Is all guilt to be a result of presumed “racists”? Are we faced with external “racists” killing Arabs, or is it an internal reality? Is the problem a near-total breakdown of communal loyalty, whereby criminal elements have completely taken over? Is it, perhaps, the abandonment by communal leaders, elected officials, politicians, religious figures and educators of their duties to their community? Are Sharia court judges doing the best they can?
The Taub Center for Social Policy Studies published a report in June 2022 titled “A Picture of the Nation.” According to the findings, whereas between 2011 and 2021 the number of murders in the Jewish population declined (despite a population growth of 20%), in contrast, from 2016 to 2021 the number of murders within the Arab population doubled. Although Arabs represent 21% of Israel’s total population, 80% of all murders in Israel in the years 2020-21 occurred in the Arab population. Why is that?

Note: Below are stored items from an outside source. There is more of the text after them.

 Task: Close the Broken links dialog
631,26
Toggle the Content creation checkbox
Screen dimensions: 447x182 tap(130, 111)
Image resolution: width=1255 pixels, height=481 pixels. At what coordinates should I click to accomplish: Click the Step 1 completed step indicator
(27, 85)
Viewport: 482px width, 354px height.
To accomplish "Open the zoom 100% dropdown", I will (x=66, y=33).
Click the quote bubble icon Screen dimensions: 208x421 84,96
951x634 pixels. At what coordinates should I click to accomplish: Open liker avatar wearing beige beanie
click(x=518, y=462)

The Taub Center sees as critical influential factors a “youth bulge” that is “socially disengaged.” These youth are “underemployed and not in higher education.” There is also a gender element involved with the Taub Center finding that in the 2020/21 academic year, 74% of all master’s degree students and 68% of those in a Ph.D. program are women among the Arab population. Parallel to that, between 2004 and 2019, there has been an increase of more than 50% in the divorce rate among Muslims and Druze (and more than doubled among Christians). Muslim marriages are becoming significantly destabilized, and half of all femicide cases in Israel’s Arab society remain unsolved.
Perhaps, oddly, TikTok has been reported to be an element in Israel’s Arab crime epidemic. The social-media site amplifies conflicts and crime in the Arab community, police confirm, with video clips glorifying illegal actions including shooting guns in the street, drug and weapons possession, high-speed driving and threats of murder. The Baladna NGO now researches this aspect of promoting violent messages in the context of crime. The nationalist violence of May 2022 in mixed cities and neighborhoods was fed by this as well, as is the protection racket in the north and south.
Ze’ev Jabotinsky wrote in a 1926 pamphlet, “What the Zionist-Revisionists Want,” that after the establishment of the Jewish state, “a considerable Arab population always will remain … if things fare badly for this group of inhabitants, the entire country will fare badly. The political, economic and cultural welfare of the Arabs will thus always remain one of the main conditions for the well-being of the Land of Israel.”
This government is headed by the successors of the Jabotinsky legacy. It behooves it both to confront the attempts by Israel’s Arabs to obtain an out-of-state cultural and redefined political identity on the one hand, while on the other, assisting them more actively and efficiently to solve their internal social difficulties, even in spite of themselves.
Yisrael Medad is an analyst and opinion commentator on political, cultural and media issues.